三菱の炊飯器「本炭釜」が登場して10年目。高級炊飯器の先駆けとなったブランドで、他社も追随して高級モデルを販売しました。
今年は10年という節目もあって、新しい炊飯器「KAMADO」(NJ-AW106)はスクエア型からラウンド型になり、デザインが大きく変わりました。99.9%炭素材の内釜「本炭釜」もついに"羽釜"へ。
見た目があまりにも変わってしまい、最初見たときは驚きました。理由がどうしても聞きたくて、秩父にある三菱の工場に行ってお話を伺ってきました。
■スタイリッシュなスクエア型から、ぽってりデザインに変わった理由
三菱のフラグシップモデルの炊飯器といえば、スタイリッシュなスクエア型デザインです。新しい「KAMADO」は、下ぶくれのぽってりデザイン。なぜ、コンパクトでスタイリッシュなスクエア型をやめて、このカタチにしたのか、率直に聞いてみました。
「断熱を強化するためです。火力を強くすれば強くするほど、加熱ムラが起きます。大火力にしても均一に加熱できるよう、内釜を包み込むようにグルッと10mmの断熱材を入れました。今までのスクエア型だと、加熱ムラが起きやすかったんですよ」と、図を書いてくださいました。

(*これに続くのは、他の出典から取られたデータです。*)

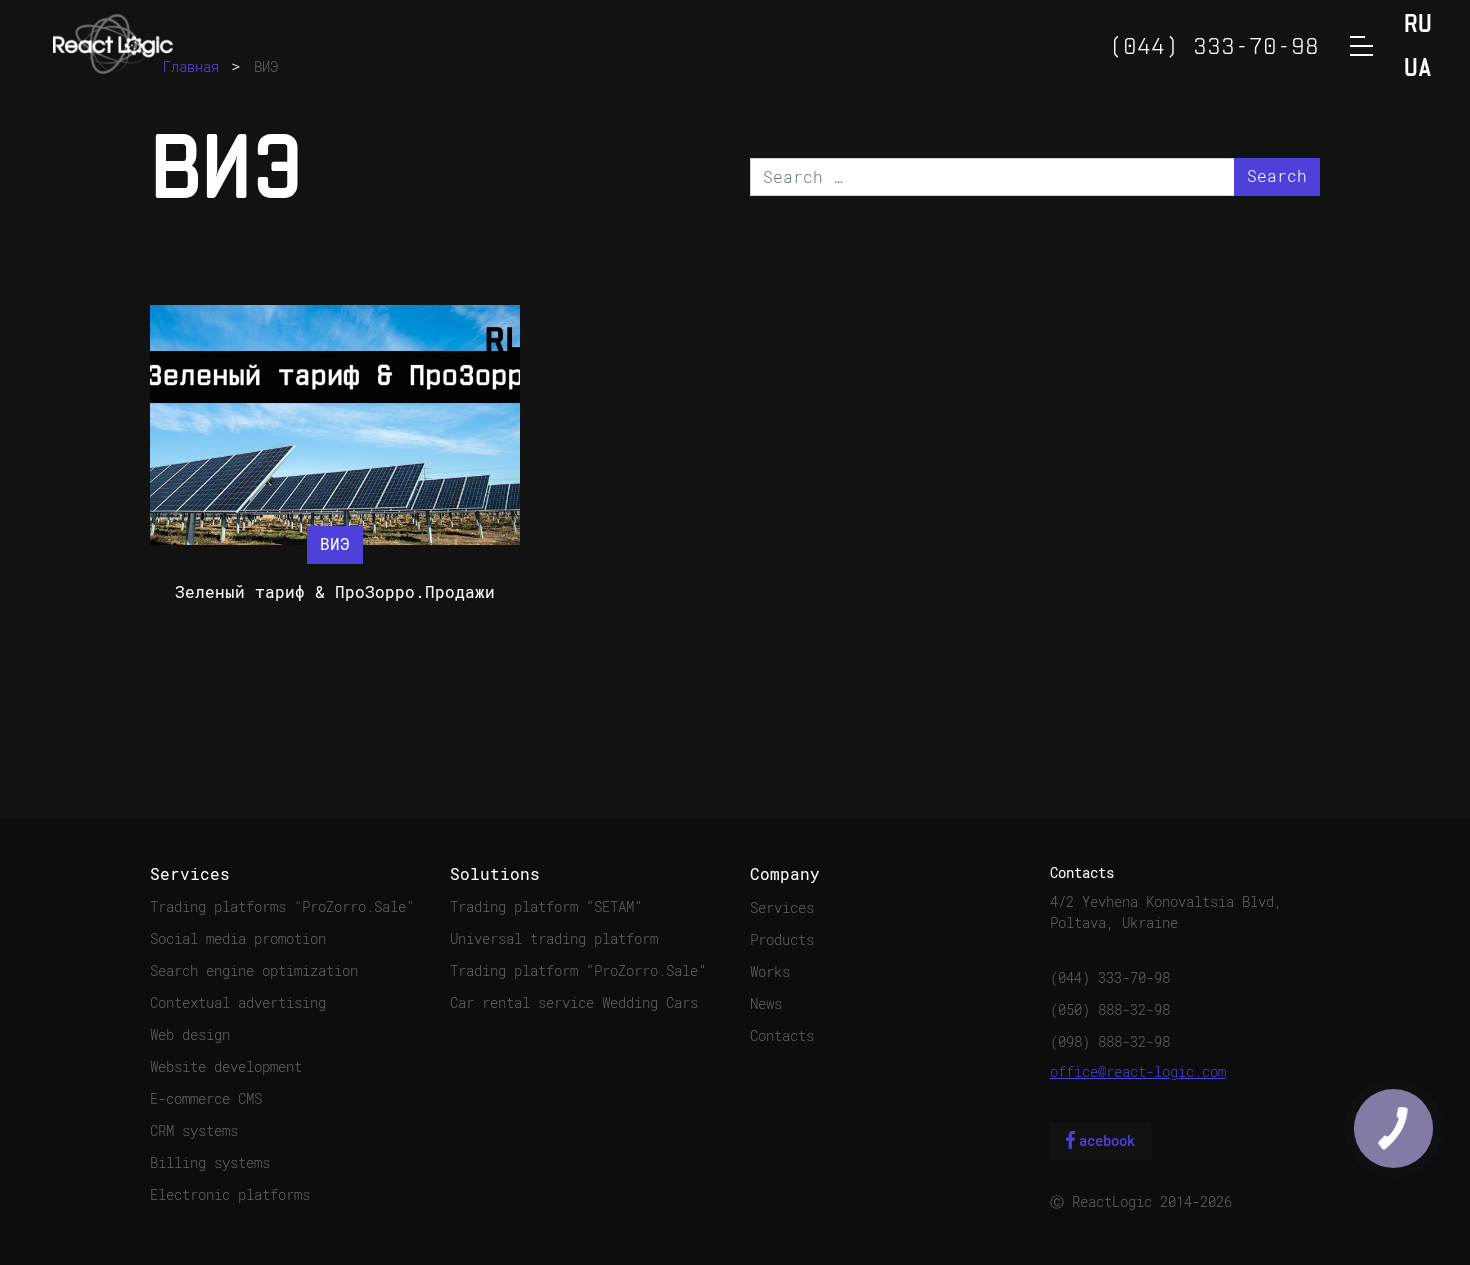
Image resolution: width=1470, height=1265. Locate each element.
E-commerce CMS (206, 1099)
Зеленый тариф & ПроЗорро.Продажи (335, 592)
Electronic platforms (230, 1195)
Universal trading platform (554, 939)
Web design (190, 1035)
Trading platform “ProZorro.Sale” (578, 971)
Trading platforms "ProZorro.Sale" (282, 907)
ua (1418, 69)
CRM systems (194, 1131)
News (766, 1004)
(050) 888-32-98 (1110, 1010)
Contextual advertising (238, 1003)
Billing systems (210, 1163)
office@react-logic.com (1138, 1072)
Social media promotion (238, 939)
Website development (226, 1067)
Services (782, 908)
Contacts (782, 1036)
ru (1418, 25)
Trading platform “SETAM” (546, 907)
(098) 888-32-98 (1110, 1042)
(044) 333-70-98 (1110, 978)
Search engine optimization (254, 971)
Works (770, 972)
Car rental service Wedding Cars (574, 1003)
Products (782, 940)
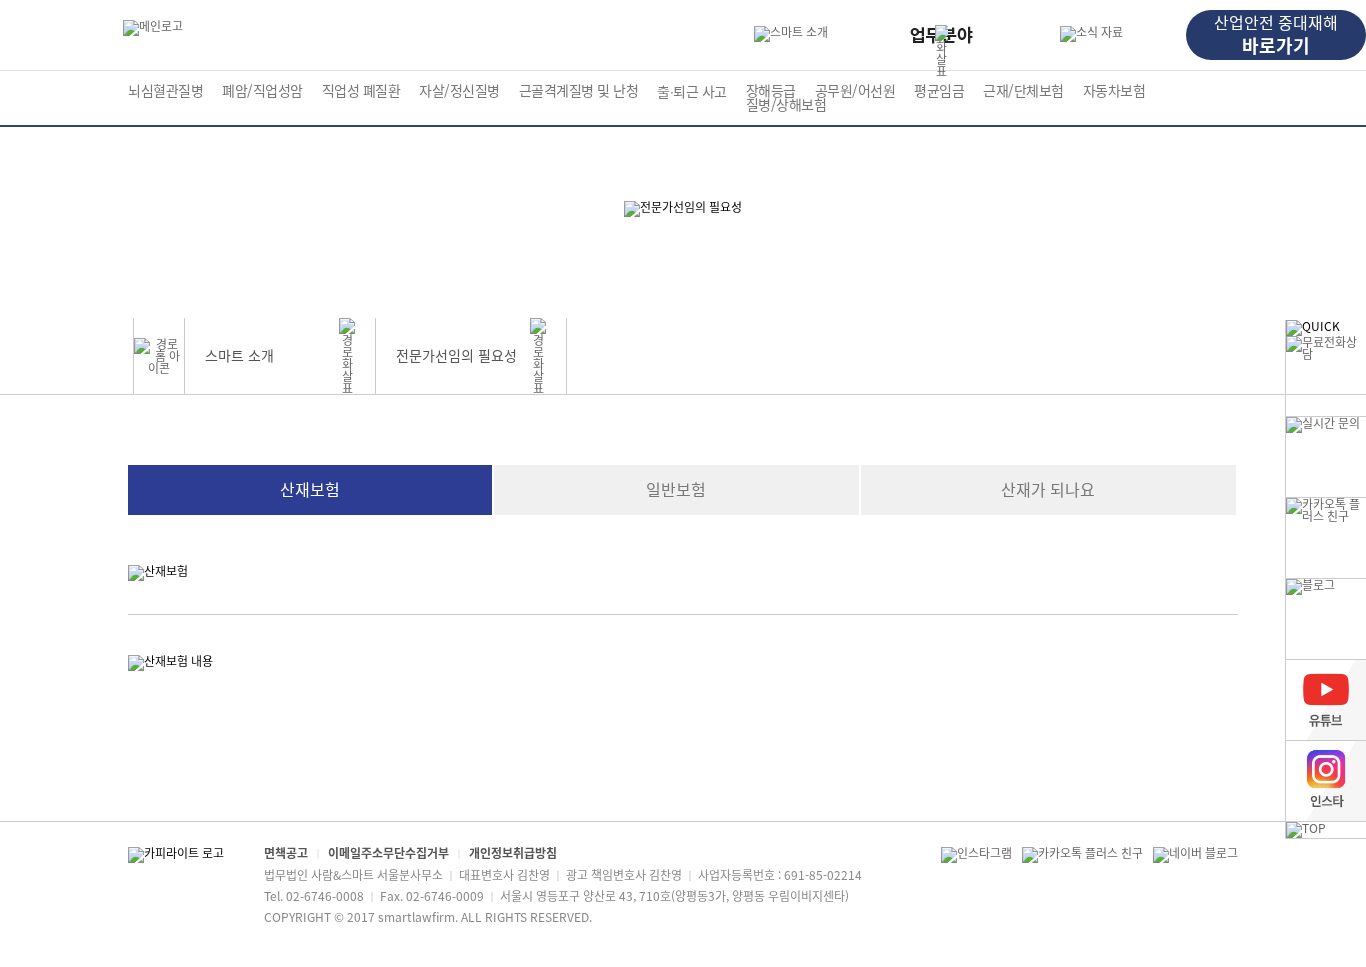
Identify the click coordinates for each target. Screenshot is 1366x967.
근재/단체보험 (1023, 91)
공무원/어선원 (855, 91)
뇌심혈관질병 (165, 91)
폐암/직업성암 (262, 91)
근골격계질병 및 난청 (579, 91)
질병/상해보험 (786, 105)
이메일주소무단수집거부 (388, 853)
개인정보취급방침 (513, 853)
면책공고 (286, 853)
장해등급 (771, 91)
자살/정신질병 (459, 91)
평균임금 (939, 91)
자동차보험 (1114, 91)
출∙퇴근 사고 (692, 92)
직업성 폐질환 (361, 91)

▲上から見た断面図。ホワイトボードに書いてくださったので再現しました(私の図はヘタですみません...)。四角い形だと青い丸の部分が薄くなるので、どうしてもムラが起きちゃうんですね。KAMADOは内釜を丸く包み込むため、加熱ムラが起きないそうです
断熱材だけでなく、空気の層も作ってあるので厚みがあるそうです。ごはんを炊いても、熱をしっかり閉じ込めるため、外側は熱くならないんだとか。下ぶくれデザインは、こんな理由があったのですね。
■控え目な内釜の羽は、IHと相性のいいカタチ
羽釜もずんぐりむっくりというか、想像するような羽釜ではないような......。象印や東芝のほうが、形は本物の羽釜に近い気がします。なぜ羽がこんな高い位置に?
「羽をつけることで、羽の下の部分は熱を閉じ込め、羽より上は温度が低くなります。上の温度が低いので、連続沸騰しても吹きこぼれしにくくなりました。羽を上の方につけたのは、炊きあがったごはんを羽より下にするためです。高温の部分で炊いたごはんは熱が均一に行き渡って美味しく炊けます。これはかまど炊きと同じ原理です」
三菱は圧力をかけていません。かまど炊きを調査したところ、1.0気圧だったからだそうです。圧力をかけると粘り気が増えるのですが、しゃっきりとしたかたさと水分のバランスをキープするようにしたとのこと。
「電気でご飯を炊くのは制約があります。その中で最適化して、かまどで炊いたごはんに近づけるように工夫しています」
かまどの原理を単に真似するだけでなく、火力の制約がある中で、美味しいごはんを炊けるように色々研究しているんですね。
本物のかまどの羽釜とはちょっとイメージとは違いますが、IHで使うには最適な形になっているんだなと思いました。 熱伝導率の高い「本炭釜」を採用している理由も、IHとの相性がよいからとのことです。
含水率とかたさに関しては、かまど炊きごはんの数値とほぼ同じゾーンに入ったそうです。だから「かまどごはん」と言い切れるんですね。
■しゃっきりとした粒感がすごい!
というわけで、お借りしてみました。おお、美味しいー! 三菱の特徴であるしゃっきりごはんが進化して、みずみずしさも加わった感じです。前モデルまでは、ツヤがいまちいだと思っていましたが、ピカッと輝くようになりましたね。
▲高さはありますが、思ったよりコンパクトでした
▲炊飯途中にさわってみましたが、全然熱くありません。すごい断熱!
▲見て下さい、このシャッキリした米粒! 圧力系と比べると、ごはんがスリムでシュッとしていますね。べたつきがなく、すっきりした味わいをお好みの方におすすめです!
三菱といえば「お手入れが面倒くさい」という印象でしたが、内釜のほかは内フタを取って洗うだけなので、ずいぶん簡単になっていました。